After DH key agreement finishes on both sides they has to verify they have the same shared secret key. This is done by exchanging dhc message (SUB_DH_CONF) with the field dhverif (FIELD_DHVERIF) containing the result of the following operation:

HmacSHA1(secretKey, getConnectionId().getBytes())

In other words - they verify the secret key by HMAC-ing (using HmacSHA1, Mac engine class) the connection string, using the secret key.

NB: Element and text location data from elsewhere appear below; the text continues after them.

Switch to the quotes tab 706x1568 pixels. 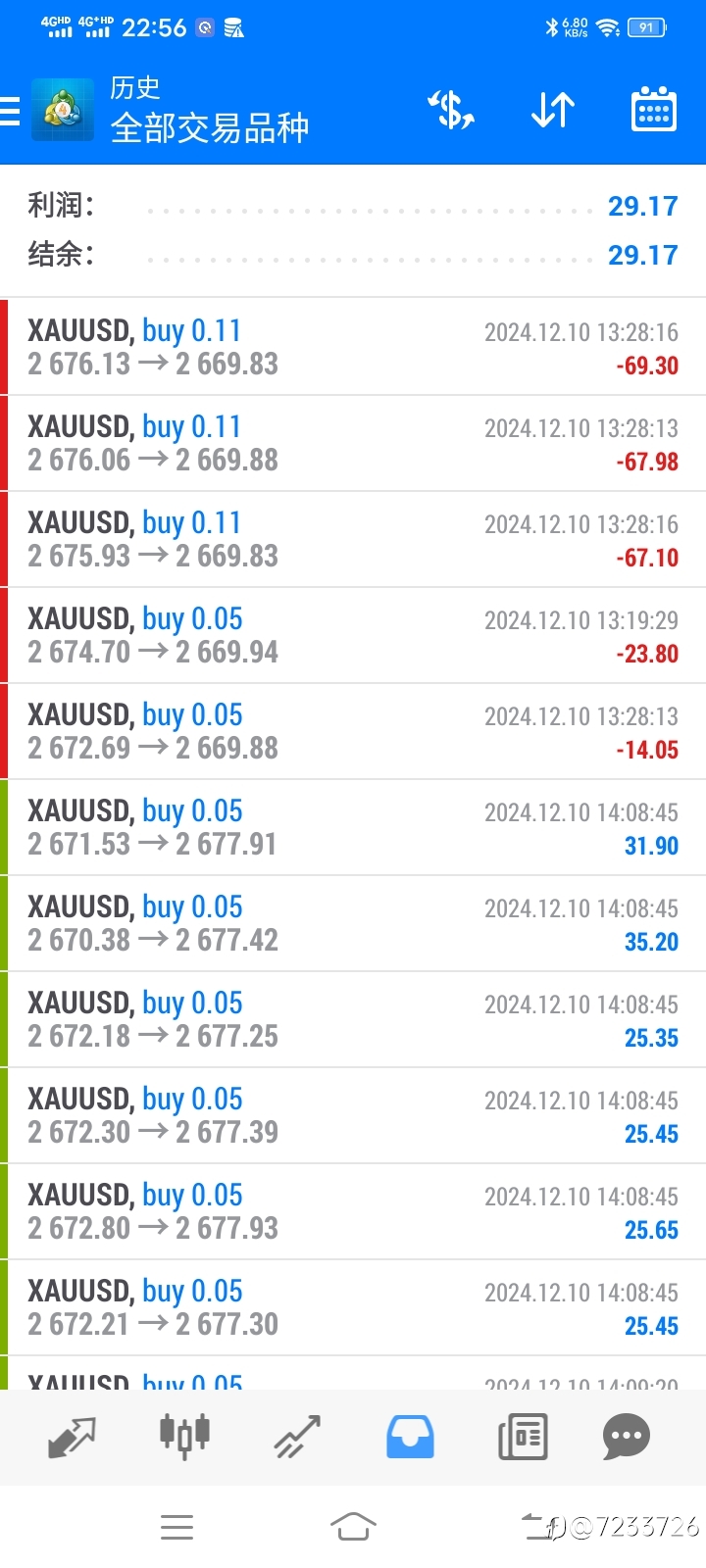pyautogui.click(x=73, y=1437)
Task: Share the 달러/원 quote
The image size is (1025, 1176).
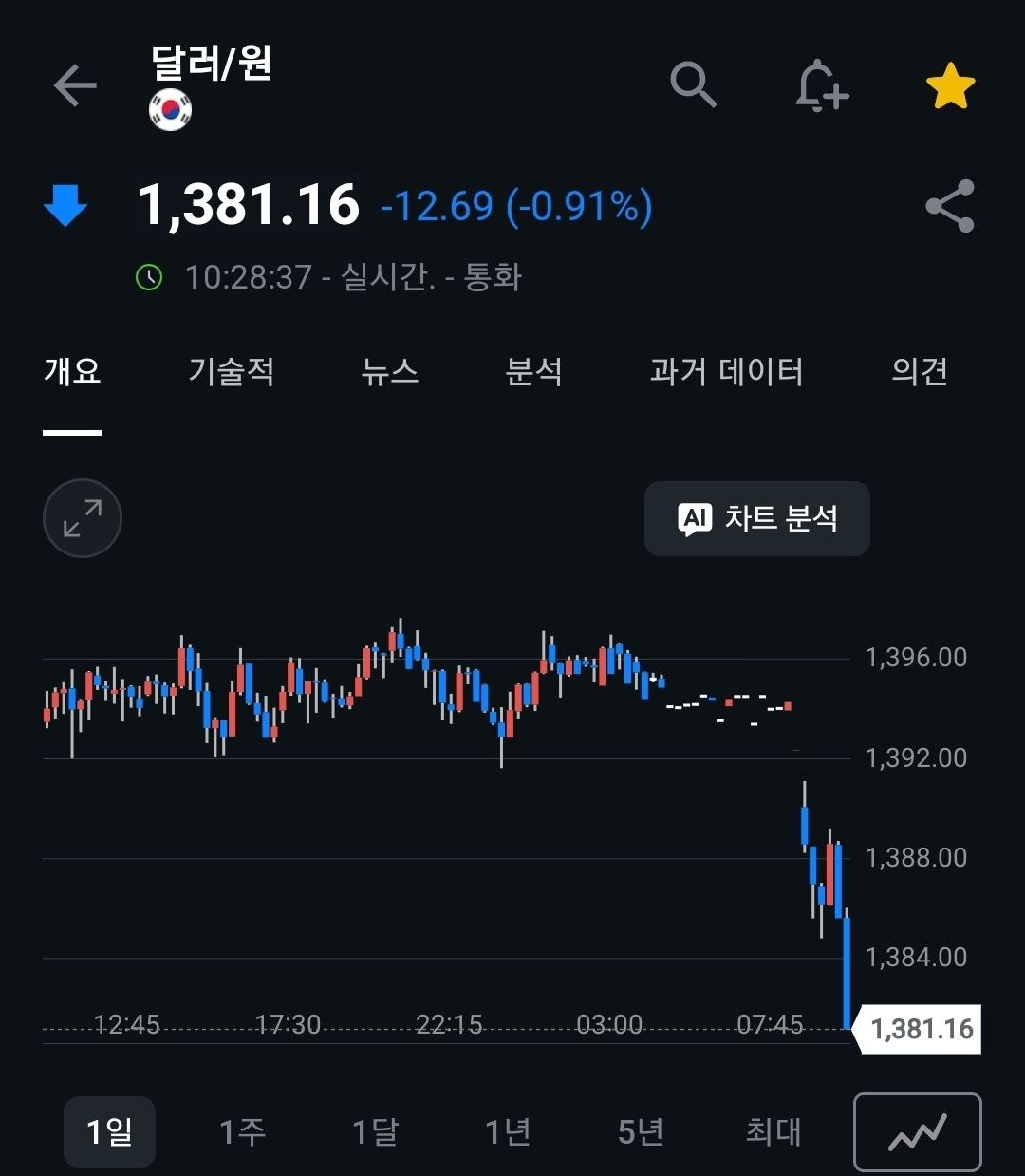Action: (x=950, y=206)
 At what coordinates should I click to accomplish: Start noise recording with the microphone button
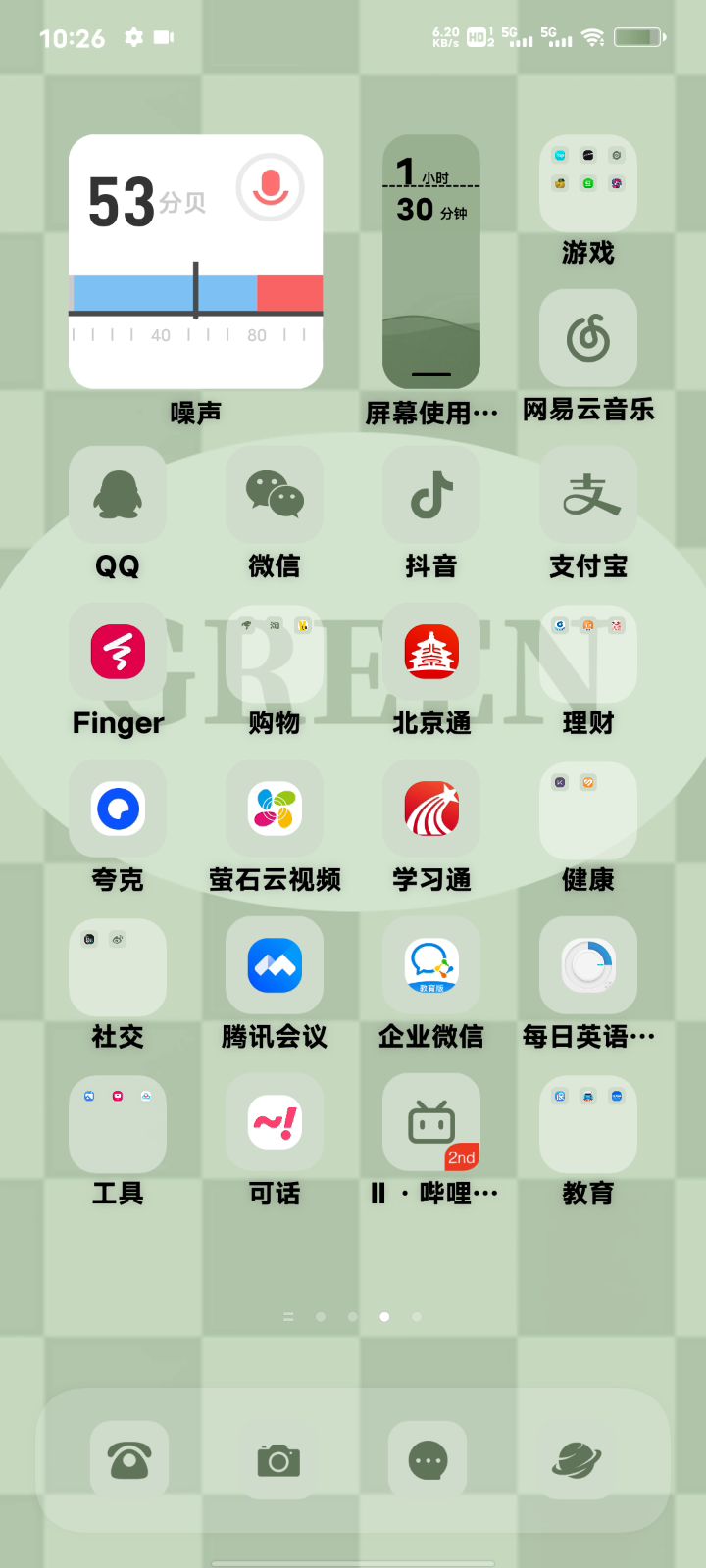[x=270, y=187]
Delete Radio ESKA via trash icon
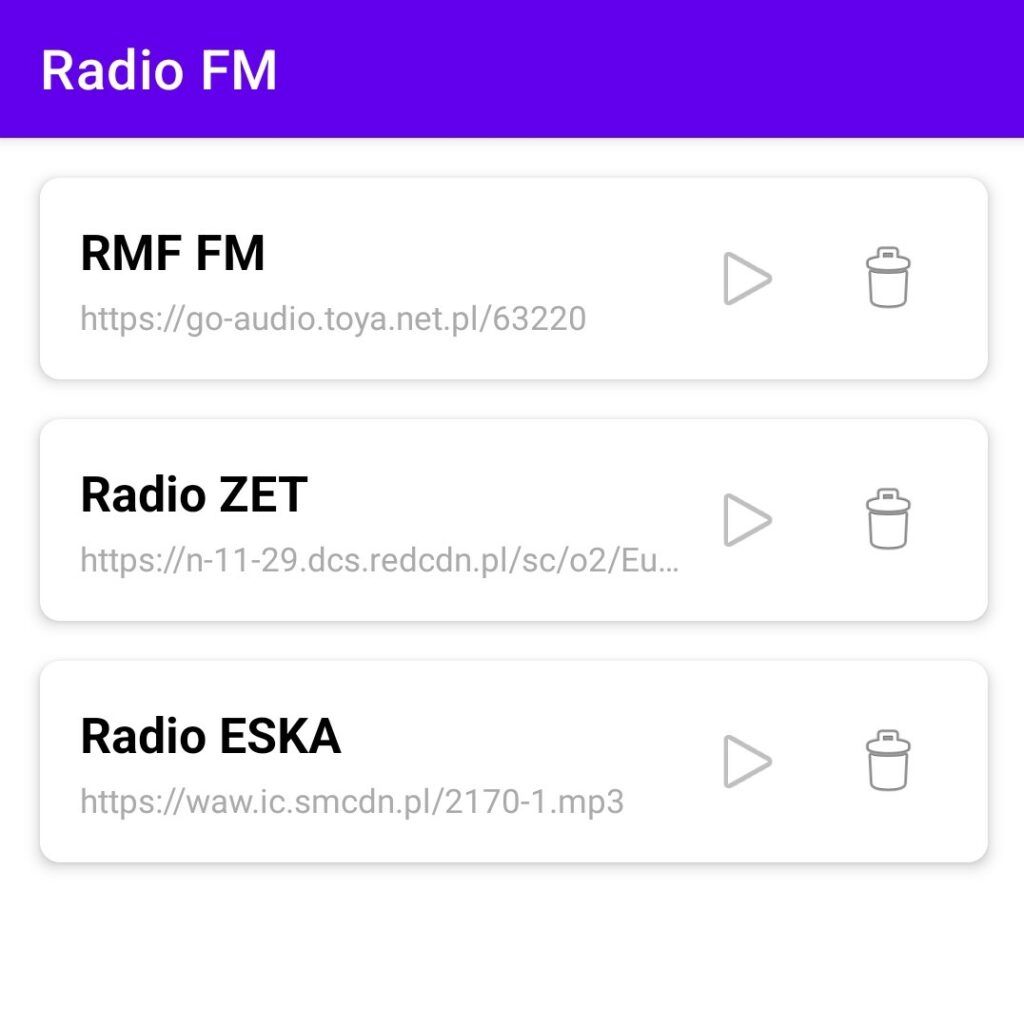 (x=888, y=762)
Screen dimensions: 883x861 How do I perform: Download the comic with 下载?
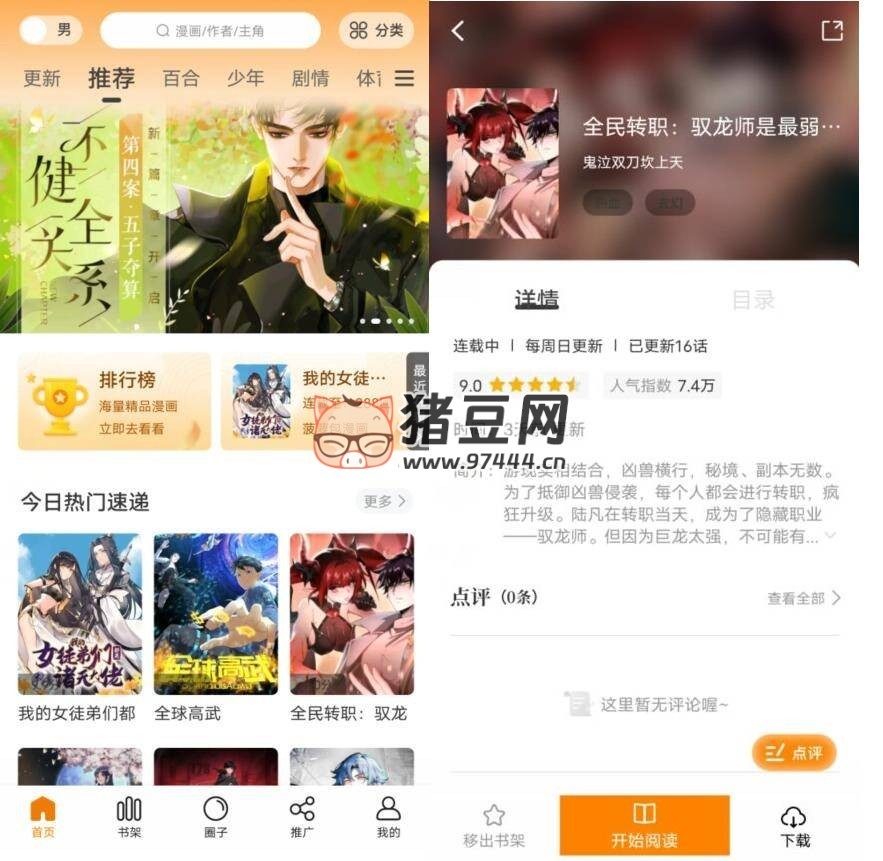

Note: we cannot HMAC string directly, so we need to convert it to byte array, thats why we are hmacing getConnectionId().getBytes().

The side which receives DH2 message sends the verification message SUB_DH_CONF first.

The side which receives the SUB_DH_CONF verification message is supposed to compute HMAC on his own and compare it with the given value. Do it in such a way it does not leak infromation by time side channel (constant time array comparison).

Then it sends back his own SUB_DH_CONF message with his own HMAC (base64 encoded).

The final message looks like this:

{"uco":"1","sub":"dhc","session":"alpha","dhverif":"Vk7Nz8peqNAYG2R1iXLbhbHHzao=","cmd":"comm","nonce":1749921803}

The protocol finishes by each side receiving SUB_DH_CONF verification message.